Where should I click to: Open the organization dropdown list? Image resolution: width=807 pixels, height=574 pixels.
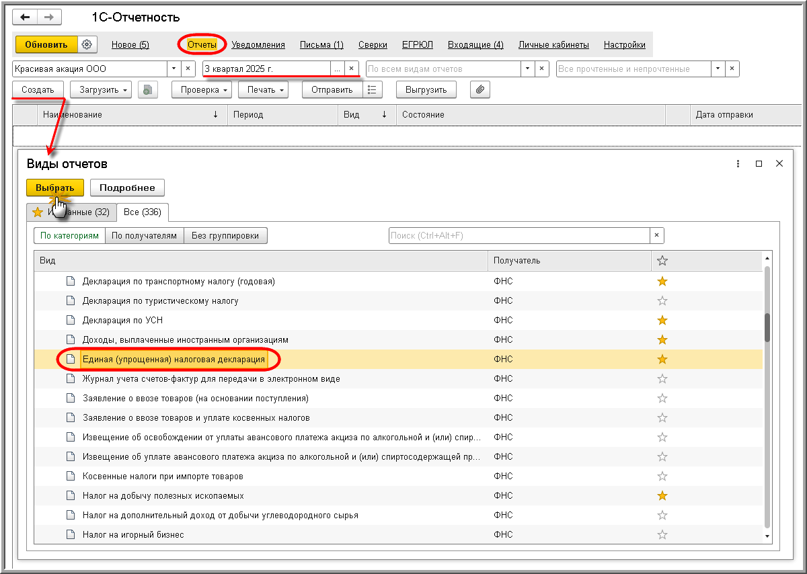tap(174, 69)
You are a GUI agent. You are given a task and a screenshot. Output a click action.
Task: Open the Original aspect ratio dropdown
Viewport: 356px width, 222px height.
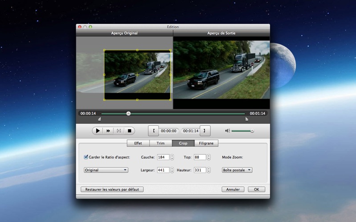point(106,170)

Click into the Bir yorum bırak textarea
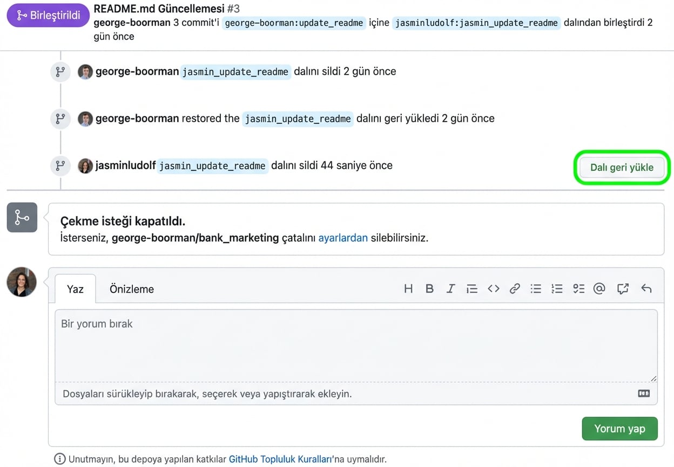point(356,346)
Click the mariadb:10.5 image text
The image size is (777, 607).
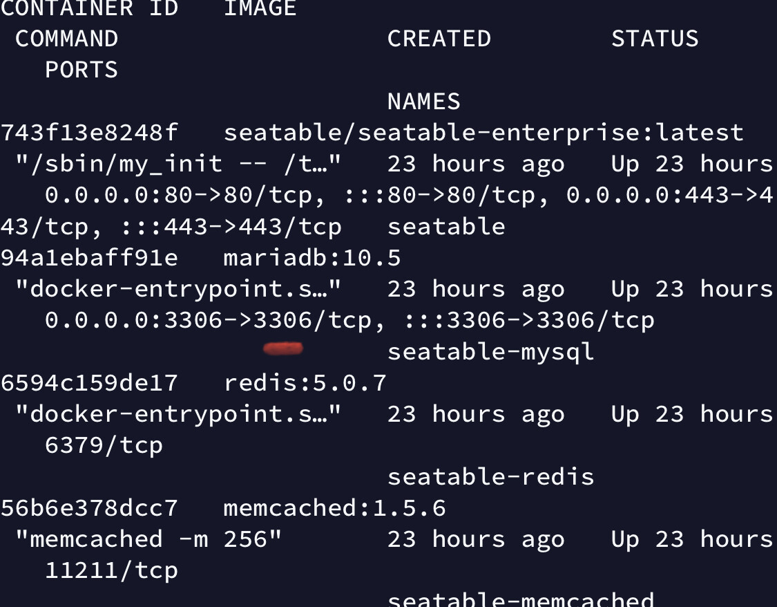pyautogui.click(x=312, y=258)
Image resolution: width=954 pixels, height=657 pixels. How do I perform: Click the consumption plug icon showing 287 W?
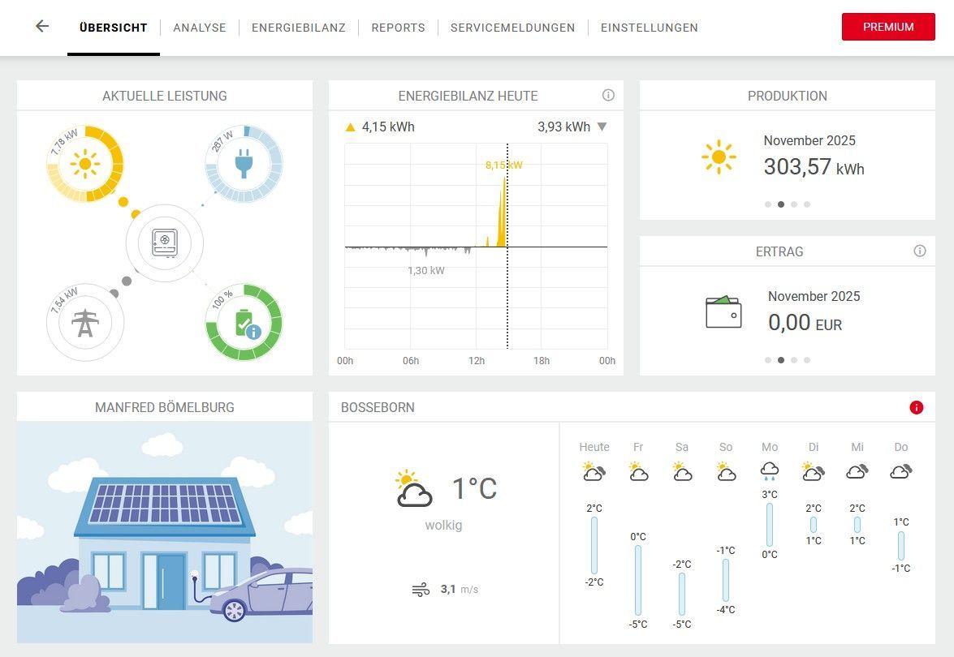click(x=243, y=163)

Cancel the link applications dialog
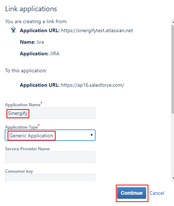tap(157, 193)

▶ [DIRECTIONS FOR THIS TASK]
Each line of the data above must be repeated exactly, images excluded.

▶ [SOLUTION FOR THIS TASK]
Where should I click to: Open the organization dropdown list? Image resolution: width=807 pixels, height=574 pixels.
tap(174, 69)
You are a GUI agent. You are given a task and a screenshot. Output a click action.
Task: Open the Original aspect ratio dropdown
Viewport: 356px width, 222px height.
point(106,170)

Click into the Bir yorum bırak textarea
point(356,346)
Click the mariadb:10.5 image text
The image size is (777, 607).
pyautogui.click(x=312, y=258)
Image resolution: width=954 pixels, height=657 pixels. How do I perform: Click the consumption plug icon showing 287 W?
click(x=243, y=163)

Cancel the link applications dialog
tap(157, 193)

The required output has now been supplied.